Mark Osler
School of Law Professor Mark Osler in 2022 (Liam James Doyle / University of St. Thomas)

In the News: Mark Osler Discusses Presidential Pardons With The New York Times, The Wall Street Journal, The Washington Post and Others

Mark Osler, professor at the University of St. Thomas School of Law, recently spoke with multiple national news outlets, including The New York Times, The Wall Street Journal and The Washington Post, for various stories about the changing world of presidential pardons.

New York Times

From The New York Times:

Many of those convicted of storming the U.S. Capitol on Jan. 6, 2021, have celebrated the pardons or commutations that they received this week from President Trump.

Not Pamela Hemphill. A retired drug and alcohol counselor who lives in Boise, Idaho, she pleaded guilty in January 2022 to a misdemeanor offense for entering the Capitol during the riot and was sentenced to 60 days in prison and three years of probation.

She said she did not want a pardon. ...

It is not clear that she can legally reject the pardon.

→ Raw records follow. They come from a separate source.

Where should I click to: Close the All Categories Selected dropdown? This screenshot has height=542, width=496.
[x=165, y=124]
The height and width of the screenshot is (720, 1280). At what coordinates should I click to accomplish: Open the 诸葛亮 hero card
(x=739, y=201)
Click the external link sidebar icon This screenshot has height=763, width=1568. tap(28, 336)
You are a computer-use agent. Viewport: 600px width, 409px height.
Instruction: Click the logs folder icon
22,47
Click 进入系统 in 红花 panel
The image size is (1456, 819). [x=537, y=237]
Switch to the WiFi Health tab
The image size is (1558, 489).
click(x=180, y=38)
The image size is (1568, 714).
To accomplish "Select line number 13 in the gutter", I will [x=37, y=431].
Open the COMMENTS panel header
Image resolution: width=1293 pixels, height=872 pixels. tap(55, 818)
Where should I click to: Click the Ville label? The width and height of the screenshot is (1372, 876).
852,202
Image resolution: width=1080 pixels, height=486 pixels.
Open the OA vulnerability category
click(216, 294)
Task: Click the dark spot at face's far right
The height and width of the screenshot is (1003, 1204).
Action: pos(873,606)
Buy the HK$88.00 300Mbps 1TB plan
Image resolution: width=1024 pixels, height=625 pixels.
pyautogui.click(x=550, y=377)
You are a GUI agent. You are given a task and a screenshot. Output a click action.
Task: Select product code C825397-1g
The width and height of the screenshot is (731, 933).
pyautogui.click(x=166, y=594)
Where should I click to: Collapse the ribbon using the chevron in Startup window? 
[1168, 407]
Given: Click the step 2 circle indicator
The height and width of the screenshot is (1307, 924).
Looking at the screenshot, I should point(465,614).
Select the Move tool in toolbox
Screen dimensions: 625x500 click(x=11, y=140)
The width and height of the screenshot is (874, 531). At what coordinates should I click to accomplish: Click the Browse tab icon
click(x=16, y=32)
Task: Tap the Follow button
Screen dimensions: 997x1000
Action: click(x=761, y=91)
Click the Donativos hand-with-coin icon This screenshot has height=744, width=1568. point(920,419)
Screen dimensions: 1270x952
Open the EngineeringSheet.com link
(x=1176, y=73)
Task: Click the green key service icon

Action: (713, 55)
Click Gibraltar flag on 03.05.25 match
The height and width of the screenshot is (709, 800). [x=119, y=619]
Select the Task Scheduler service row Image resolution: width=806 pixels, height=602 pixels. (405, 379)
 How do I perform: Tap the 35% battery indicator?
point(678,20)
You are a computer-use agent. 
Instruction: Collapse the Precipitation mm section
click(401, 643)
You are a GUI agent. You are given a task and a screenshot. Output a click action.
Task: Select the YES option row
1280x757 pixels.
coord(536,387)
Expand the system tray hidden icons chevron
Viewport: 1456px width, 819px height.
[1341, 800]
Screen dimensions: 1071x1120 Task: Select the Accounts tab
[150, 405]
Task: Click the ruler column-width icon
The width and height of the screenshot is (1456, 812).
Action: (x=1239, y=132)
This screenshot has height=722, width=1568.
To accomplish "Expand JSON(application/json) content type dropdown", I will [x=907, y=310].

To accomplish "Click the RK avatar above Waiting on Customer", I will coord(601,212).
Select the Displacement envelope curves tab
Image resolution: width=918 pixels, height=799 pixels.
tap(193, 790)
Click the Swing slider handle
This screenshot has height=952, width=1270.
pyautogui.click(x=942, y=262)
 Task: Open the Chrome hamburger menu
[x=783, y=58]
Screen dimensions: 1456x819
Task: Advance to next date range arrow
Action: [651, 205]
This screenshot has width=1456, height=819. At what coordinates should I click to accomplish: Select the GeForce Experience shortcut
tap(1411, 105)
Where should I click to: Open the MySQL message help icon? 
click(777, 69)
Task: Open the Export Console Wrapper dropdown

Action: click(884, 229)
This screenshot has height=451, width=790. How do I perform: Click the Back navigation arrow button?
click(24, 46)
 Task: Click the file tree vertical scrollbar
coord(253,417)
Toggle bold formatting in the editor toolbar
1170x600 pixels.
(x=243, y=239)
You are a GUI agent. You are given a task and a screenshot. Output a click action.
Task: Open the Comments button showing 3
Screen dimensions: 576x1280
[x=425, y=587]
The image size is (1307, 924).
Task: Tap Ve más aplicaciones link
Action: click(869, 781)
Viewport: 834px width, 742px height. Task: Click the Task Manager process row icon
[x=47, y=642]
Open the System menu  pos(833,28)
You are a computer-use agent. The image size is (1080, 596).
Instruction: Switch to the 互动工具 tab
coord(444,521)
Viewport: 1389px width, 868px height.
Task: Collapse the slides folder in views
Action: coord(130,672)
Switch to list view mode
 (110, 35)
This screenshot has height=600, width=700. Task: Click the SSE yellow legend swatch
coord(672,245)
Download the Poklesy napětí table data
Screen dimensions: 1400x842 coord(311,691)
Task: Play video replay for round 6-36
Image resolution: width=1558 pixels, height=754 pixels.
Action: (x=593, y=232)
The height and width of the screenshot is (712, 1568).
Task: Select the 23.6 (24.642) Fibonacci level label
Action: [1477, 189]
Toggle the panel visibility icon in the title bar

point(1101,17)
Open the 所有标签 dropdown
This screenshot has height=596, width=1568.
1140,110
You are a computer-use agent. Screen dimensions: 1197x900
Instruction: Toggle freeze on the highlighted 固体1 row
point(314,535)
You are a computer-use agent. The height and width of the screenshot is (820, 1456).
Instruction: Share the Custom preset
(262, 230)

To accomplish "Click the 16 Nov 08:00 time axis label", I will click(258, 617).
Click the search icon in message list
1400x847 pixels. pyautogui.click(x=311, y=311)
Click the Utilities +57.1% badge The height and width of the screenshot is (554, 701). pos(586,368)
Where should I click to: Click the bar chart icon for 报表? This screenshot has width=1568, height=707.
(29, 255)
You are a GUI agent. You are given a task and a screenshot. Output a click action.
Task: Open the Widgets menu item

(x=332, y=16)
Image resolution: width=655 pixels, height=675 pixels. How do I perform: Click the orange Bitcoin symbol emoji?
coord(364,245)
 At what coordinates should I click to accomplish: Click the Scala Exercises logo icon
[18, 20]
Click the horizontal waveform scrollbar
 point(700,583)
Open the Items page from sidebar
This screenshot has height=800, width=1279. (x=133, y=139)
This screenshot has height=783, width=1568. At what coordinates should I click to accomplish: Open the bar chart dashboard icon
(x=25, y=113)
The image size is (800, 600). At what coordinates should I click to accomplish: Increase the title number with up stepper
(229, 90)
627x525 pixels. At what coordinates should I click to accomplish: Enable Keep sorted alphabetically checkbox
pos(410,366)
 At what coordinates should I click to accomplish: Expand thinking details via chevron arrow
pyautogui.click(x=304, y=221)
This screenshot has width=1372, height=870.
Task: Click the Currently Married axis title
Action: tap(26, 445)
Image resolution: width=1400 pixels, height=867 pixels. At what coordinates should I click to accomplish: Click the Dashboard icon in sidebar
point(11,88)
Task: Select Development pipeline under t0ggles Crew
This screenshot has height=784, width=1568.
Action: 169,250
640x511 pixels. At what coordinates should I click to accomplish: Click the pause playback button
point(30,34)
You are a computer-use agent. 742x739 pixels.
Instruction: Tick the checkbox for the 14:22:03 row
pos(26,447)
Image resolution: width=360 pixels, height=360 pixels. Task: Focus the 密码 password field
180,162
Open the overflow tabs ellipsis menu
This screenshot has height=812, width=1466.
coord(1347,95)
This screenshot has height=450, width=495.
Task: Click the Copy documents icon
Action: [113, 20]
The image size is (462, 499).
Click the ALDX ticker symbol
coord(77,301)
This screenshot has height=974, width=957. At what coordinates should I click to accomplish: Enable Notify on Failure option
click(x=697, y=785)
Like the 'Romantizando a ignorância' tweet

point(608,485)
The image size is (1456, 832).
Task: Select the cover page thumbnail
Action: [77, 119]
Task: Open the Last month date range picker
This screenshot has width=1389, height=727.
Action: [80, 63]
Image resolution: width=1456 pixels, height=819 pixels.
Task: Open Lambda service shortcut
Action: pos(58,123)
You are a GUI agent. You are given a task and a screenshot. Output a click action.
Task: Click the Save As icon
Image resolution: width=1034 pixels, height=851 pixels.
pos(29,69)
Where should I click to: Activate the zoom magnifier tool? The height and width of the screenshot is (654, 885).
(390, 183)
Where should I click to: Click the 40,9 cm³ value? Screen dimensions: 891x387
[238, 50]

“It would be a novel act to file a court case to reject a pardon of a misdemeanor, in part because of the low stakes,” Mark Osler, a professor at the University of St. Thomas School of Law in Minneapolis, said in an interview.

There is some legal precedent, however, suggesting that any such request could face an uphill battle.

From The Wall Street Journal:

U.S. presidents have held the right to pardon crimes since the country’s founding, and they have exercised it often with political and personal considerations in mind. But legal scholars said the power’s bounds have never been so stretched as Monday, when incoming President Trump used it to relitigate the Jan. 6, 2021, riot and departing President Biden used it not for mercy but as a shield.

Trump’s final decision to issue blanket pardons and commutations to the more than 1,500 of his followers charged in connection with the Capitol attack came just days before the inauguration, people familiar with the matter said. While some people close to Trump discussed the merits of issuing pardons on a case-by-case basis depending on the severity of a defendant’s conduct, Trump ultimately favored quick action that could broadly apply to everyone, the people said.

Washington Post Logo

From The Washington Post:

Biden’s announcements Monday “are a valid exercise of pardon power. But that doesn’t answer whether they are a wise use of that power,” said Mark Osler, a law professor at the University of St. Thomas School of Law and an expert on clemency. “You can see the incoming administration will see this as an invitation to do the same.”

Trump did not need the invitation.

Later Monday, Trump issued a blanket pardon for virtually all of the Jan. 6 Capitol riot defendants and commuted the sentences of the remaining 14 – a broad move that gives some form of clemency to all those charged or convicted in the violent attack. Taken together, “they reflect a wholesale rethinking of what pardoning means,” said Osler.

“Clemency is the soul of the Constitution, and it’s been used to show our highest principles of national reconciliation and mercy,” said Osler. “To see it used for political purposes and as a chess game does sully that history.”